Collis gastroplasty may reduce hiatal hernia recurrence risk
PHILADELPHIA — A shortened esophagus was associated with an increased risk for hiatal hernia recurrence in patients who previously underwent pre-operative esophageal manometry and either open or laparoscopic primary hiatal hernia repair, according to results presented at the American College of Gastroenterology Annual Meeting.
The results also demonstrated that hiatal hernia recurrence risk decreased after a Collis gastroplasty was performed.
“Our study suggests that shortened esophagus is associated with higher hiatal hernia recurrence, while a lengthening procedure, such as a Collis gastroplasty, may reduce that risk,” Pooja Lal, MD, of the Cleveland Clinic, said during her presentation.

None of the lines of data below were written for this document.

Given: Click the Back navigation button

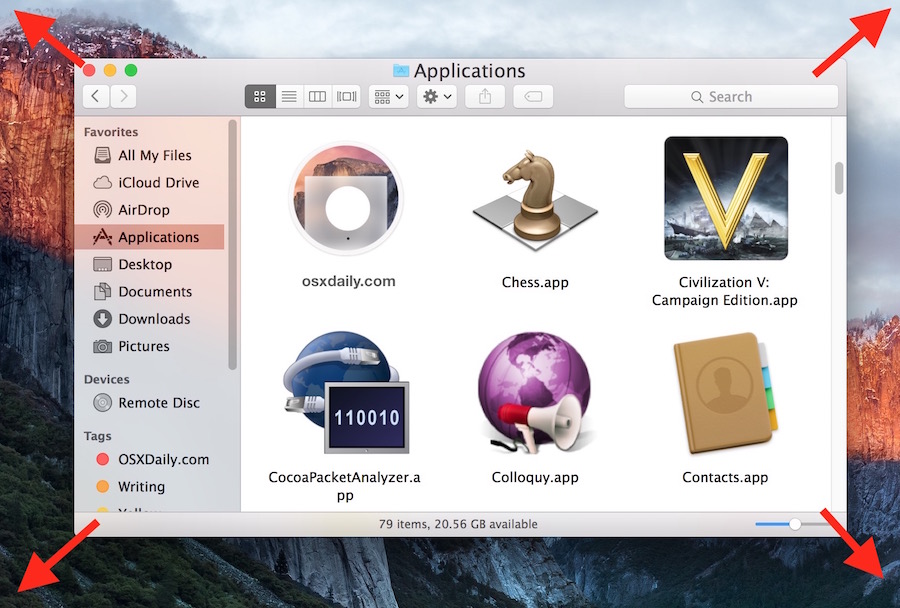Looking at the screenshot, I should tap(95, 96).
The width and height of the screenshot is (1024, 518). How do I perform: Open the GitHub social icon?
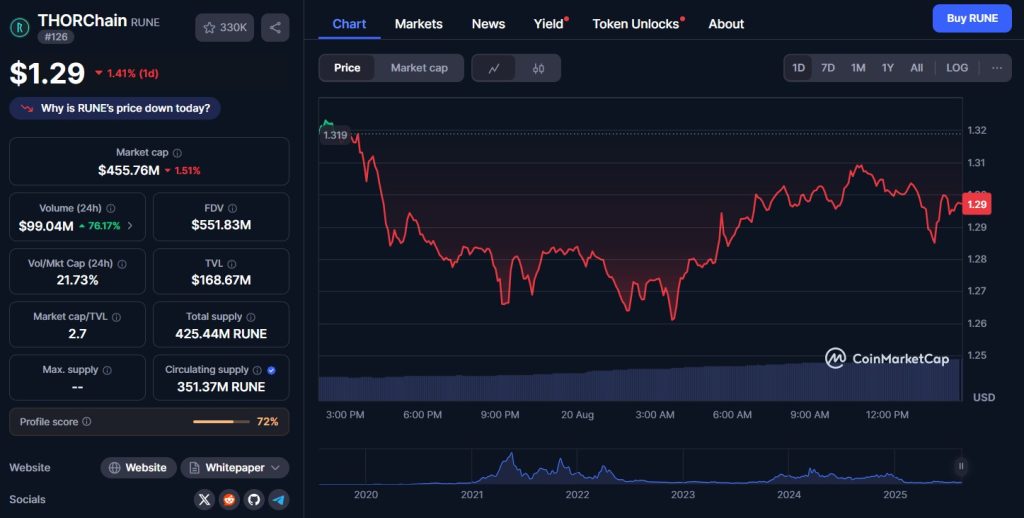click(254, 499)
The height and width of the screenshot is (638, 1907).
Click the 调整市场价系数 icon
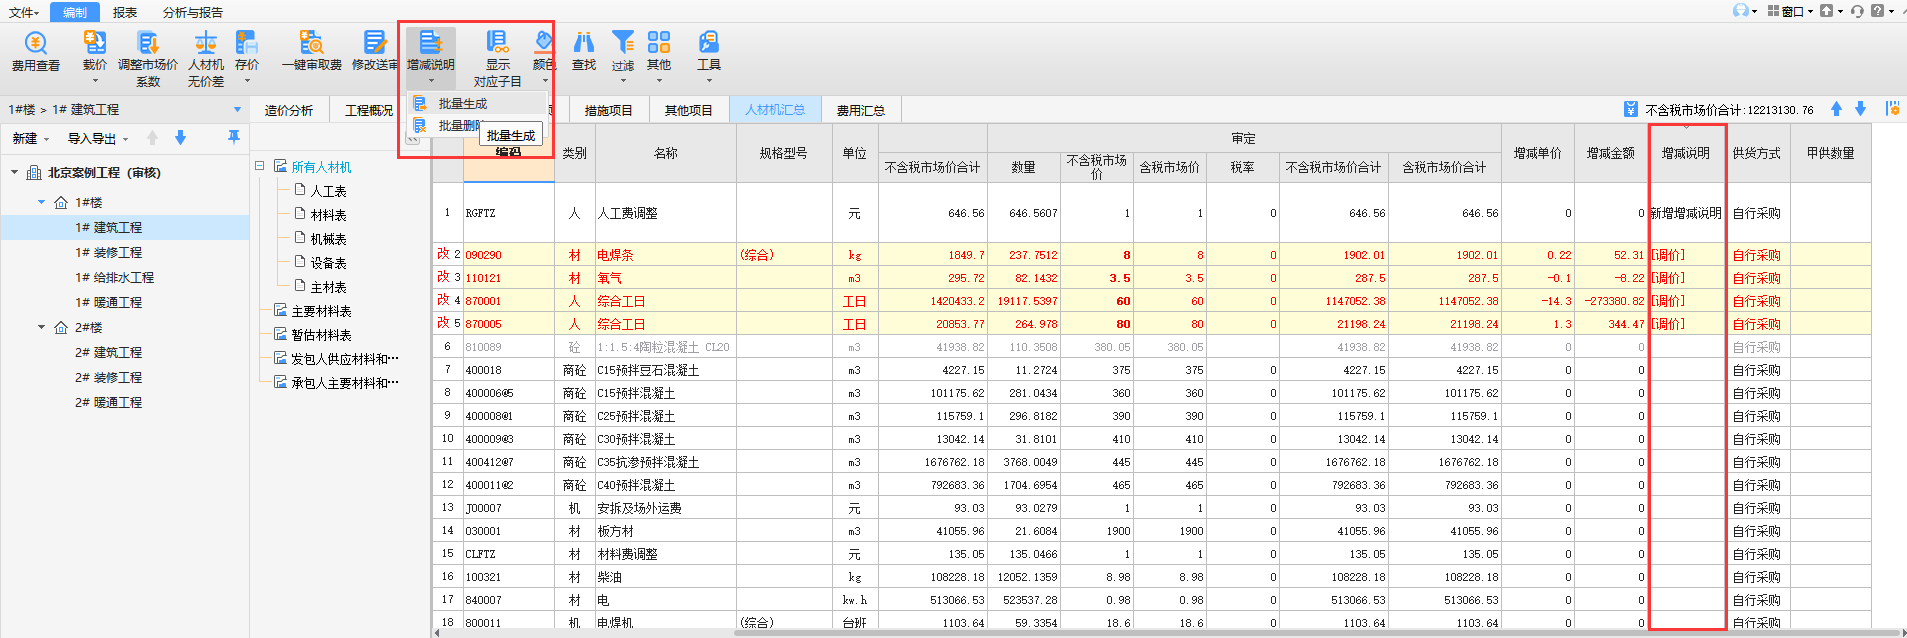[148, 43]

Lal and colleagues conducted a retrospective study of 267 patients who underwent pre-operative esophageal manometry and either open or laparoscopic primary hiatal hernia repair from 2005 to 2016 to assess the association of pre-operative esophageal length – which was adjusted for an individual’s height – and hiatal hernia recurrence after primary repair.
The researchers also aimed to evaluate the effect of Collis gastroplasty on hiatal hernia recurrence.
Collis gastroplasty was performed in 165 patients (median age at initial surgery, 63.4 years; 75.2% female) and a laparoscopic procedure was performed in 102 patients (median age at initial surgery, 55.9 years; 63.7% female).
On multivariate analysis, esophageal length/body height ratio (OR = 0.76; 95% CI, 0.61-0.95) was found to have an inverse relationship with hernia recurrence. Additionally, Collis gastroplasty decreased hernia recurrence (OR = 0.2; 95% CI, 0.05-0.86).
Ten percent of patients who underwent laparoscopic surgery had to undergo a second surgery compared with zero patients who underwent a Collis gastroplasty (P < .001).
“So, gastroenterologists and surgeons should consider the esophageal length to height ratio when planning the operative approach for hiatal hernia repair,” Lal said. “And, as gastroenterologists, we should send our patients with [a] short esophagus to surgeons who have the capability to perform a Collis procedure. We all know that pre-operative laparoscopic surgeries are favored more because of the shorter post-op hospital stay and the lower risk of complications, but our study suggests that for patients with short esophagus, Collis gastroplasty might actually be the right choice.”
Lal acknowledged that there were limitations to the results. Because the study was retrospective in nature, Lal said that there was no standardized post-operative follow-up protocol.
Additionally, there was not a standardized questionnaire to evaluate symptom recurrence.
However, Lal noted that further research is on the horizon.
“The next steps are going to be to perform a prospective study to eliminate these limitations and to also find out the clinical significance of these [current] findings,” she said. – by Ryan McDonald
Reference:
Lal P, et al. Abstract 28. Presented at: American College of Gastroenterology Annual Scientific Meeting; Oct. 5-10, 2018; Philadelphia.
Disclosures: The researchers report no relevant financial disclosures.